> [PARTES DO EXERCÍCIO]
A – No texto sobre a absoluta prioridade dos direitos da criança e do adolescente, redigite o trecho que começa em "Somente uma vez" e termina em "raiz dos demais.".
B – No texto sobre a absoluta prioridade dos direitos da criança e do adolescente, qual direito se destaca entre os prioritários elencados no artigo 227 da CF/88?

> [TEXTO EXTRAÍDO]
Somente uma vez que o termo “absoluta prioridade” foi utilizado na Carta Magna, e o foi justamente no já citado e transcrito artigo 227 da CF/88. Tal distinção dada aos direitos da criança e do adolescente não é gratuita. Com certeza nada existe de mais importante que as crianças e os adolescentes, depois de Deus. Até biologicamente é preponderante o instinto de perpetuação da espécie, que gera a necessidade premente de reprodução e proteção da prole.
Garantir a observação dos direitos da infância e da adolescência é garantir o progresso, a evolução e melhoria de vida para todas as pessoas. É investir no futuro. Dentre os direitos prioritários elencados no artigo 227 da CF/88 destaca-se o direito à EDUCAÇÃO, o qual, via de regra, é raiz dos demais.

[Dados coletados]

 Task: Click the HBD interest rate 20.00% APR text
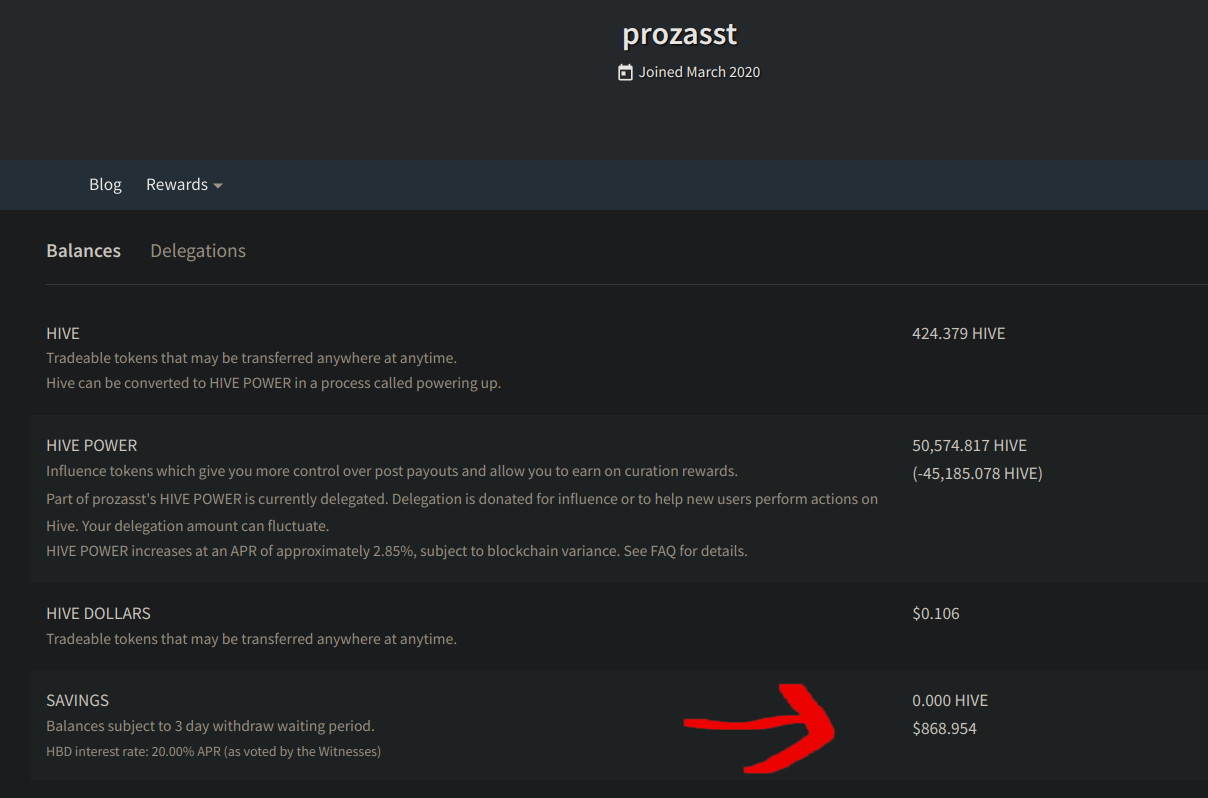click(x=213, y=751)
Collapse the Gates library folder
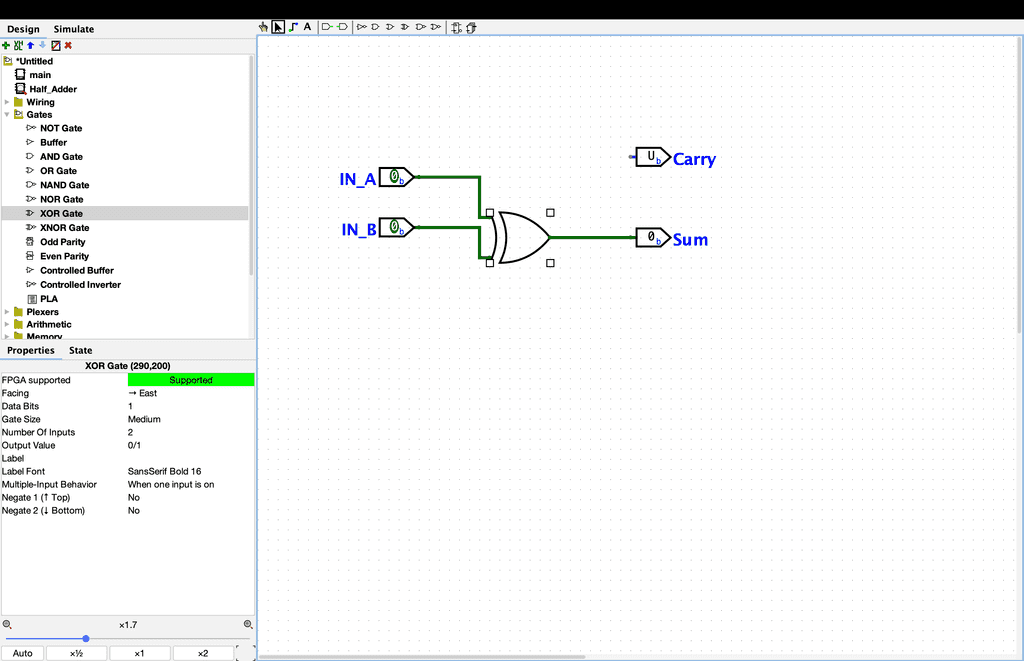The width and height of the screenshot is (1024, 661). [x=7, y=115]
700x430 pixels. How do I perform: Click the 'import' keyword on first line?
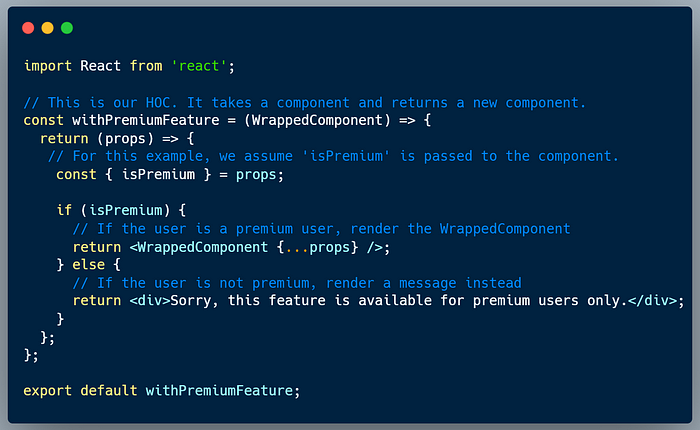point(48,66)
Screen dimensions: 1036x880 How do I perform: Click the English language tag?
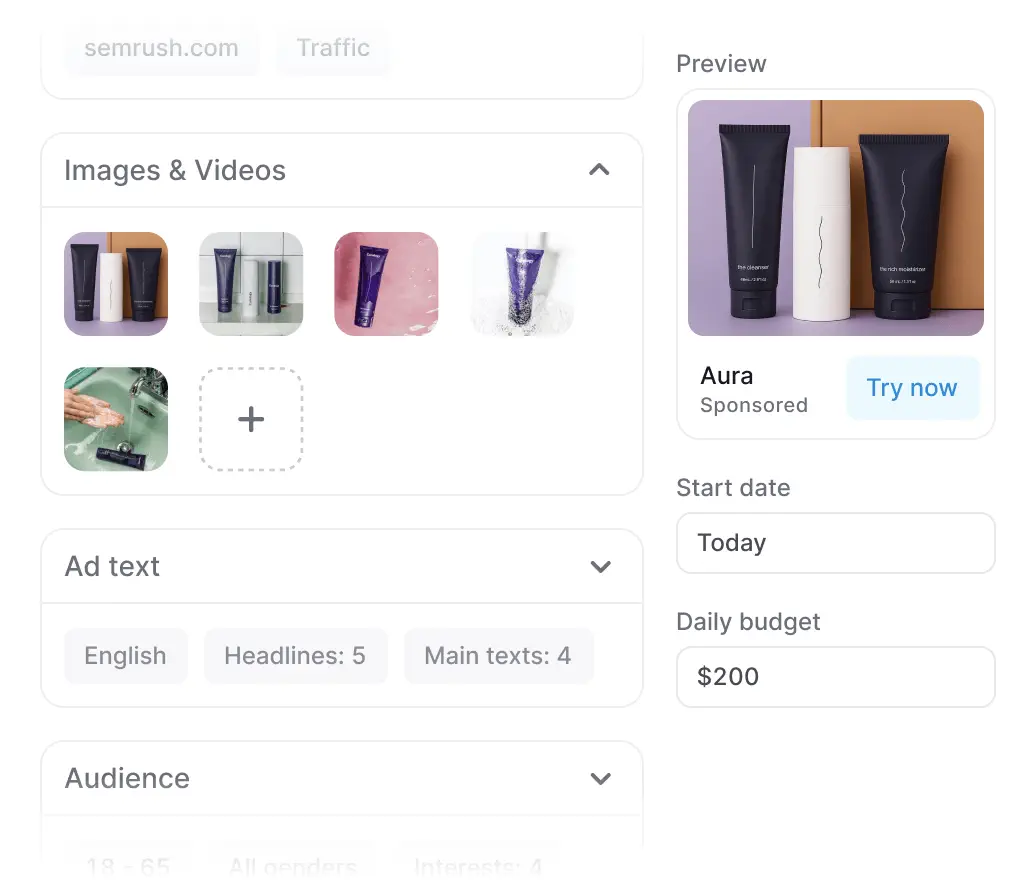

> [RESPOSTAS]
A –
Somente uma vez que o termo “absoluta prioridade” foi utilizado na Carta Magna, e o foi justamente no já citado e transcrito artigo 227 da CF/88. Tal distinção dada aos direitos da criança e do adolescente não é gratuita. Com certeza nada existe de mais importante que as crianças e os adolescentes, depois de Deus. Até biologicamente é preponderante o instinto de perpetuação da espécie, que gera a necessidade premente de reprodução e proteção da prole.
Garantir a observação dos direitos da infância e da adolescência é garantir o progresso, a evolução e melhoria de vida para todas as pessoas. É investir no futuro. Dentre os direitos prioritários elencados no artigo 227 da CF/88 destaca-se o direito à EDUCAÇÃO, o qual, via de regra, é raiz dos demais.

B – O direito à educação.